Esterina Ou Estellina RUJU

Matricule 31838
decede
Photographie de Esterina Ou Estellina RUJU
Photographie à vérifier
Convoi 31000

Esterina (ou Estellina ?) Ruju naît le 23 janvier 1885 à Chiaramonti, au nord de la Sardaigne (Italie), fille de Nicolas Ruju et de Francesca.

Arrivée en France à une date inconnue, elle conserve un accent difficile à identifier.

À une date restant à préciser, elle prend la nationalité française par mariage. Le 18 décembre 1916, elle divorce de Maurice Uffler.

Sa mère vit à Marseille, alors que son père habite en Sardaigne.
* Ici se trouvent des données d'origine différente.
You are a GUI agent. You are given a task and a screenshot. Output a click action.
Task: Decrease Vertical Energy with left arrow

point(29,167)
À partir du 15 avril 1936 et jusqu’au moment de son arrestation, elle est domiciliée au 53, avenue de Ségur, Paris 7e.

Elle est cuisinière. Du 18 avril 1935 au 6 mars 1939, elle fait des extras dans différents restaurants de la capitale, mais ne travaille en fait que cinq mois et onze jours. Durant cette période, elle est secourue à plusieurs reprises par le fonds de chômage du 7e arrondissement.
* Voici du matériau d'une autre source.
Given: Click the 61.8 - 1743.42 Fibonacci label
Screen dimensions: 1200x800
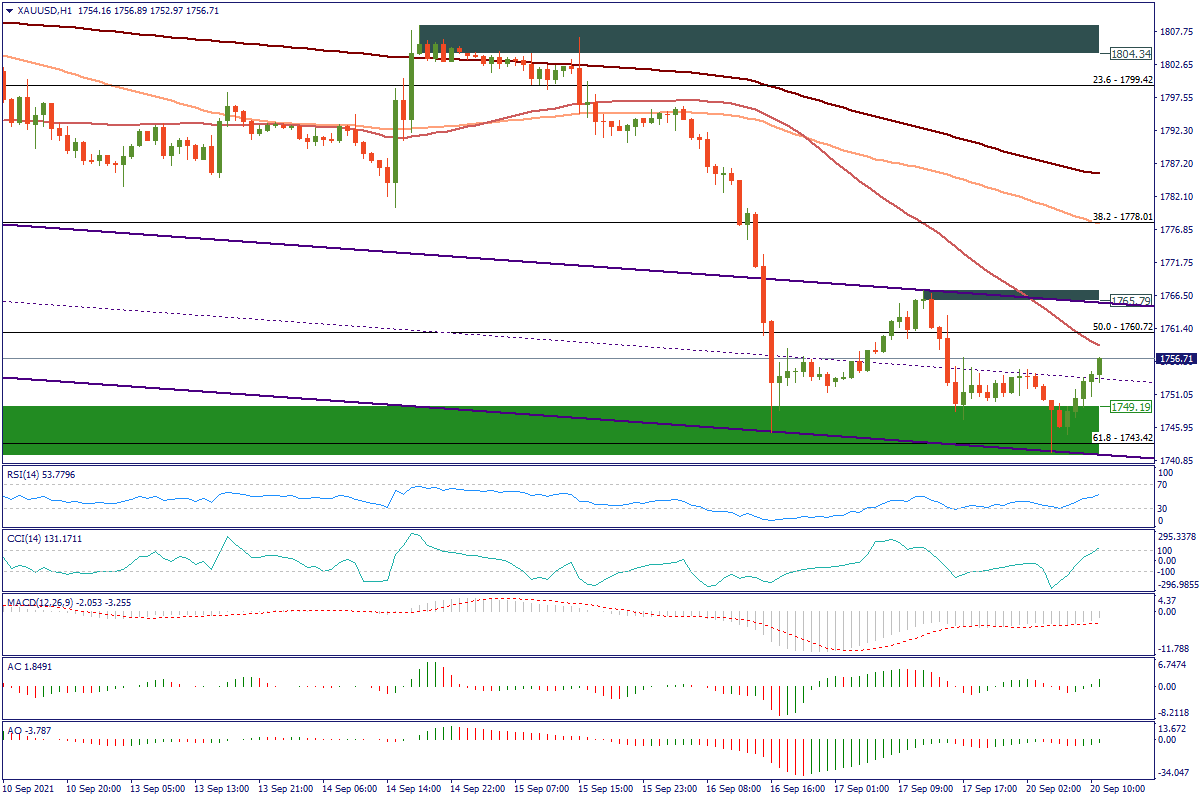Looking at the screenshot, I should (1122, 438).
La police lui suppose des sympathies communistes : de 1936 à 1938, lors de la construction du nouveau ministère des Postes, dans la longueur de l’avenue de Ségur, en face de chez elle, elle approuve par des slogans et des chants révolutionnaires les « incidents de chantier », syndicaux et politiques, qui s”y produisent.

Le 15 mai 1941, elle est embauchée à l’office du restaurant La Brune, sis au 42, avenue de la Motte-Piquet, dans son quartier. Vers le 31 décembre, elle est arrêtée par la Geheime Feldpolizei « à la suite d’incidents survenus » (?) dans l’établissement où elle travaille.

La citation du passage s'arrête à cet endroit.